Alcohol can seem like an easy way to turn off the symptoms of anxiety, because of alcohol’s nature as a depressant. Alcohol’s relaxant properties can trick sufferers of anxiety by temporarily lowering their inhibitions. Unfortunately, the relief is short-lived, and using alcohol as a crutch can often lead to greater anxiety symptoms over time.
When anxiety exceeds the normal boundaries and becomes a daily factor in a patient’s life, it is classified as a disorder. Anxiety disorders are among the most common mental disorders in the United States, affecting nearly 40 million people each year. It is estimated that only about one-third of sufferers seek treatment. Some forms of anxiety disorder include:
- Generalized anxiety disorder (GAD) – GAD is extreme worry that affects patients’ daily life. Patients may worry about work, personal health, and social situations. Severe cases can interfere with the ability to work or attend school.
- Panic disorder – This condition is characterized by sudden unexpected panic attacks. Attacks may include heart palpitations, intense sweating, and shaking. Severe attacks may be mistaken for a heart attack.
- Social anxiety disorder – This condition was previously known as social phobia. It is identified by extreme anxiety over being judged or rejected in a social situation.

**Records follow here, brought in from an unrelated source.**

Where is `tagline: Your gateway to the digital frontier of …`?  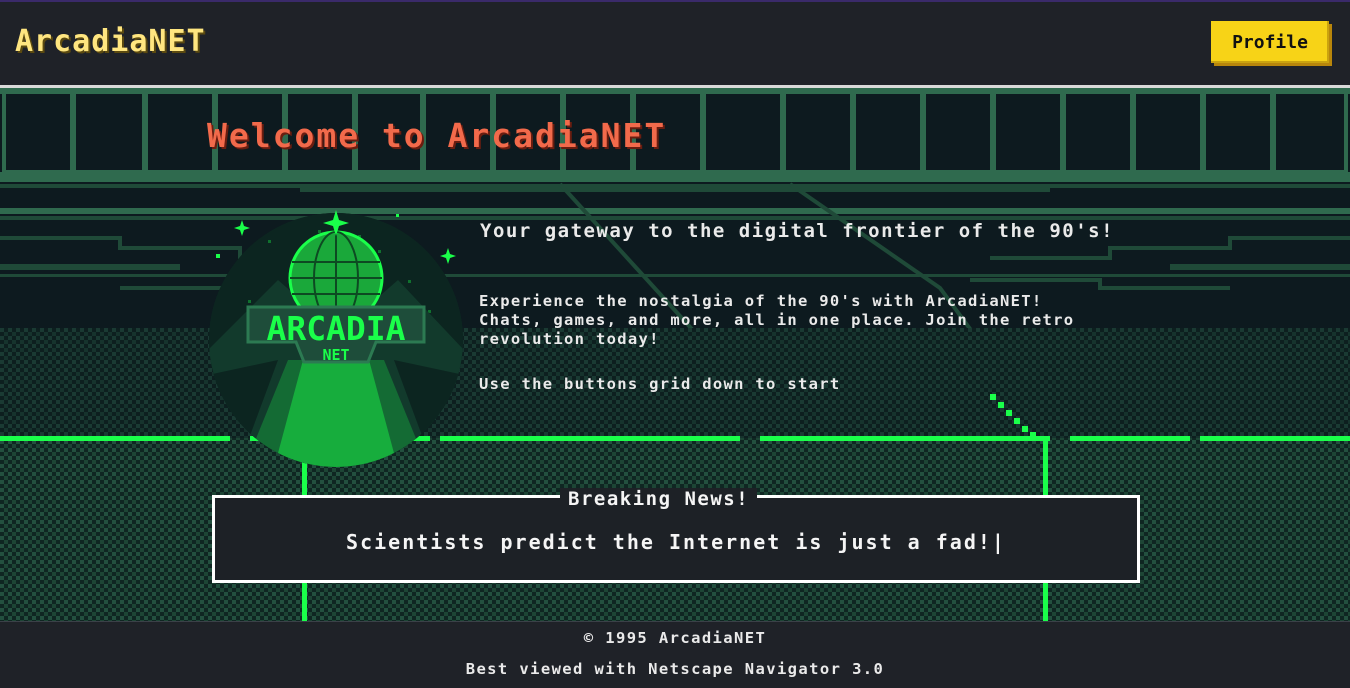
tagline: Your gateway to the digital frontier of … is located at coordinates (798, 231).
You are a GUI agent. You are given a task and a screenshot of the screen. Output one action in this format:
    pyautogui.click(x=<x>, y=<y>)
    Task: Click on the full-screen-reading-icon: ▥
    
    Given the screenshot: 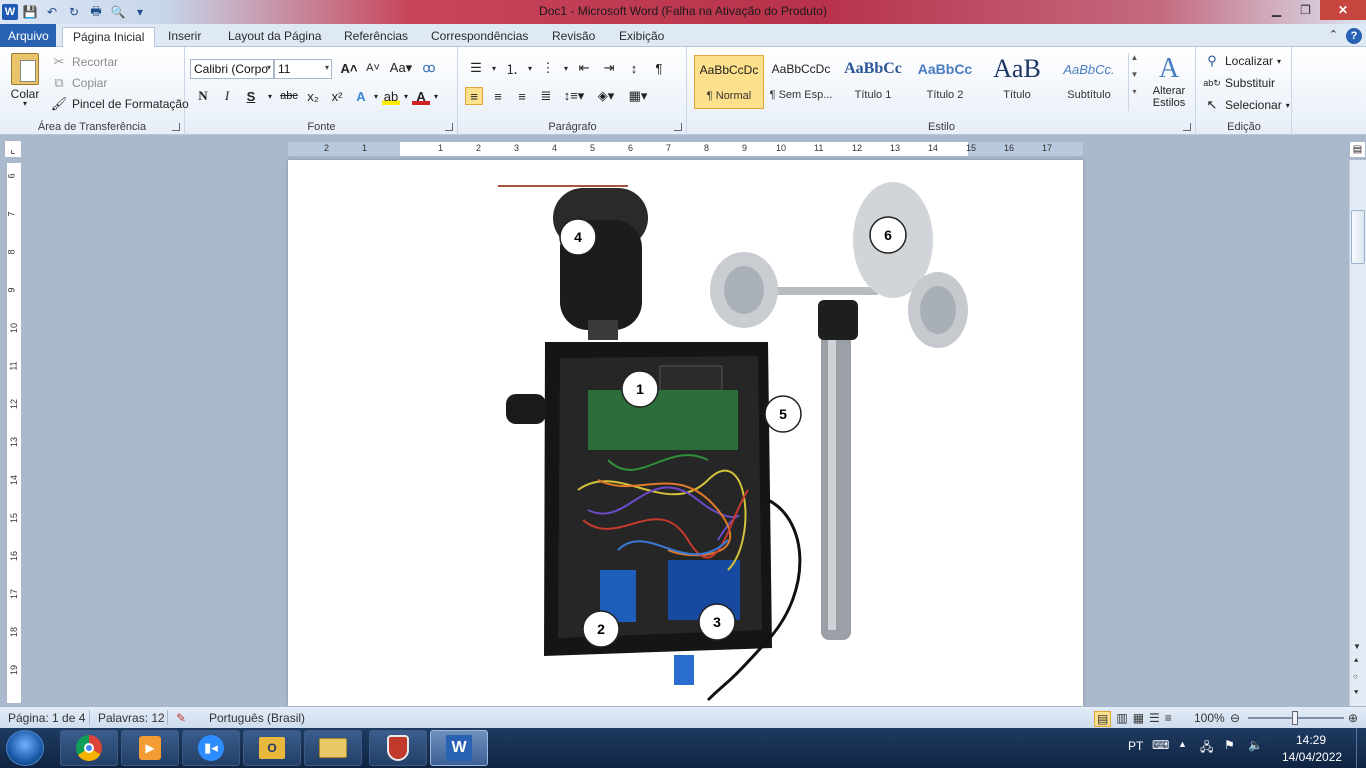 What is the action you would take?
    pyautogui.click(x=1122, y=719)
    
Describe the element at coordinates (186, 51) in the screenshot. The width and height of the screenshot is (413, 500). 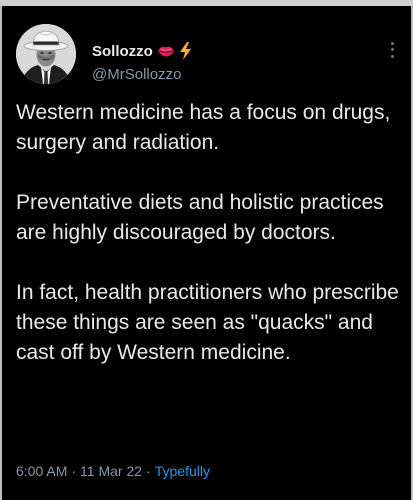
I see `lightning-emoji-icon` at that location.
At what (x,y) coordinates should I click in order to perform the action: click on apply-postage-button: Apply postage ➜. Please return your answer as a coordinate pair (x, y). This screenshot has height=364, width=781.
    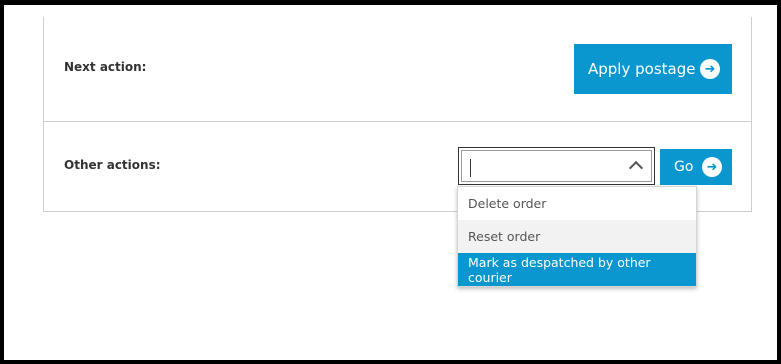
    Looking at the image, I should click on (653, 69).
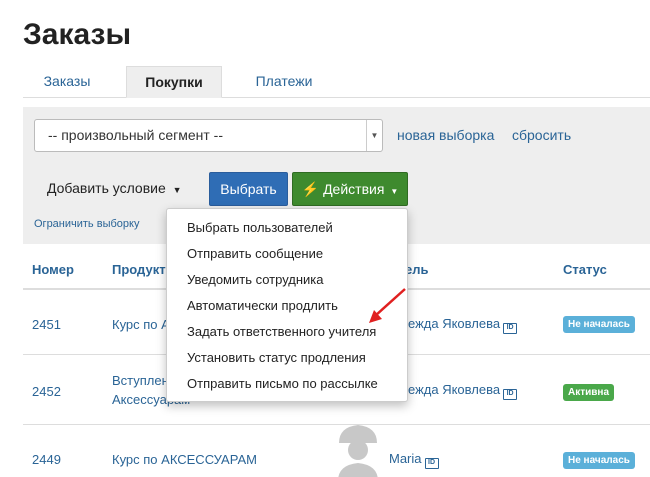 Image resolution: width=650 pixels, height=477 pixels. What do you see at coordinates (585, 270) in the screenshot?
I see `col-status: Статус` at bounding box center [585, 270].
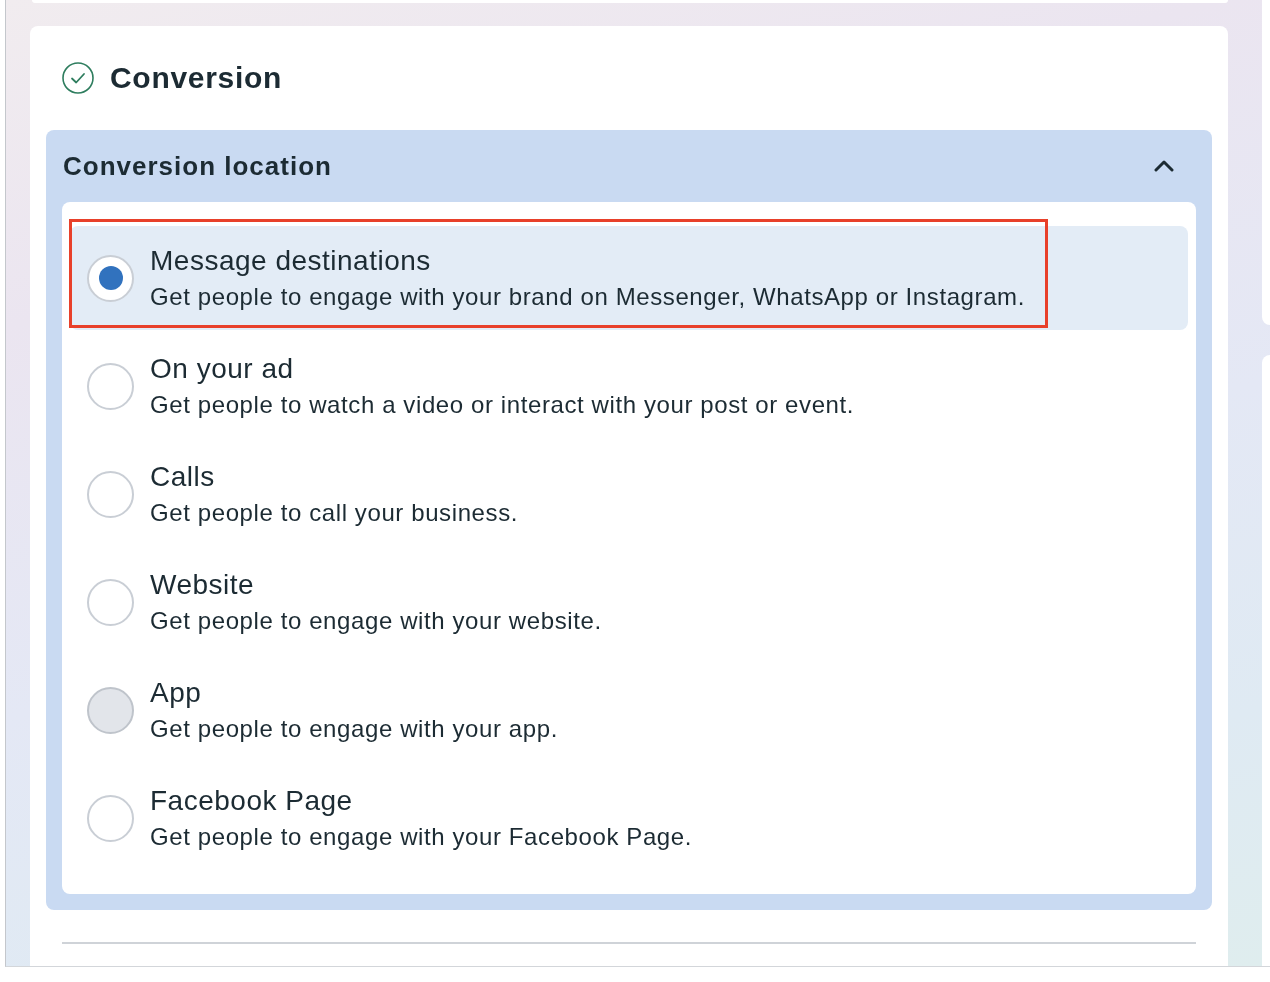 The width and height of the screenshot is (1270, 982). Describe the element at coordinates (334, 513) in the screenshot. I see `option-description: Get people to call your business.` at that location.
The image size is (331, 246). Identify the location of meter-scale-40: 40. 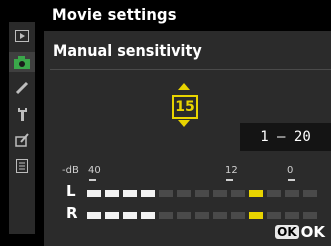
(94, 170).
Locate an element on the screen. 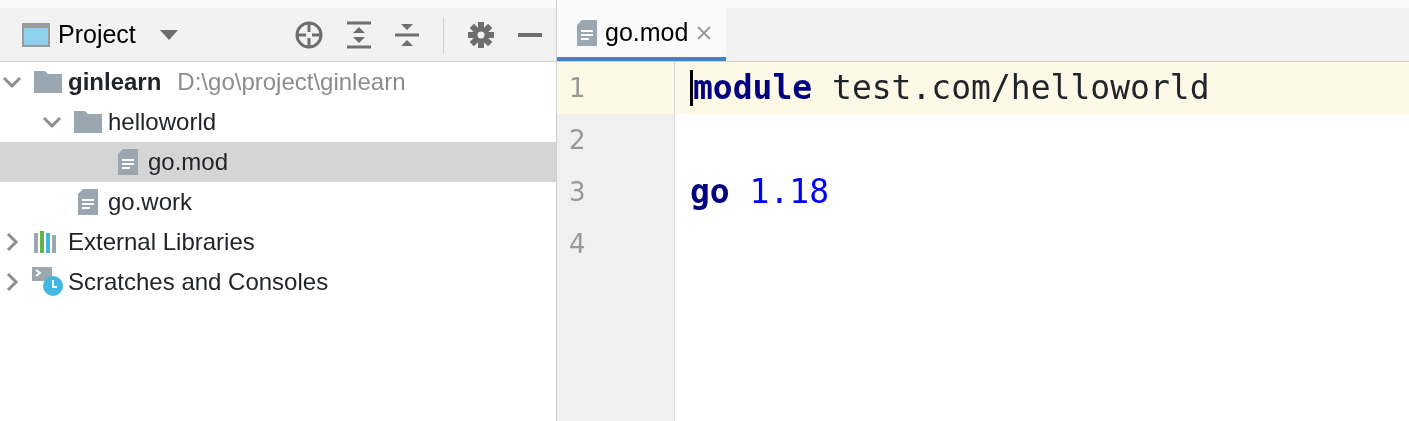 This screenshot has height=421, width=1409. project-path: D:\go\project\ginlearn is located at coordinates (292, 82).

- Separation anxiety – When people worry excessively that something will happen to a loved one in their absence, they avoid separation entirely. Physical symptoms might even occur upon separation.
Alcohol for Anxiety
Alcohol promotes relaxation. It also increases confidence, and is legal and widely accepted in many social situations. Alcohol may seem like the perfect way for a person suffering from anxiety to self-medicate, however, the relaxing effects of alcohol do not last and anxiety symptoms tend to worses with regular consumption of alcohol. This create a vicious cycle that can leave patients suffering from increased anxiety and alcohol abuse.
When alcohol wears off it affects the body in many ways. These symptoms may cause extreme distress in someone who already suffers from anxiety. The following symptoms can occur in someone with an anxiety disorder who regularly self-medicates with alcohol (note: these symptoms in and of themselves often lead to an increase in anxiety):
- Nausea and dizziness – These symptoms may seem like a potential health problem to a person with an anxiety disorder, causing an increase in anxiety.
- Increased heart rate – While it is likely caused by the dehydrating effects of alcohol, fast heart rate can induce panic in those who suffer from panic attacks.
- Insomnia – a lack of sleep has been proven to increase anxiety.
- PTSD – Continued heavy drinking can cause an effect on the brain that mimics post-traumatic stress disorder (PTSD).
It is common for alcohol and anxiety to go hand in hand. The Anxiety and Depression Association of America (ADAA) estimates that 20 percent of people with social anxiety disorder also suffer from alcohol abuse. Since the conditions are codependent and co-occuring, it is important to treat alcohol and anxiety disorders together.
Choosing a program that treats dual conditions is important for true recovery. Many types of prescriptions used to treat anxiety can lead to addiction. Doctors may combine less addictive medicines with other measures to tackle both conditions. Therapy is often an effective treatment for both anxiety and alcohol abuse.
Anxiety disorders of all types can be effectively treated. Getting help is the first step. Anxiety disorders are diagnosable medical conditions, and help is available if you or someone you love suffers from an anxiety disorder.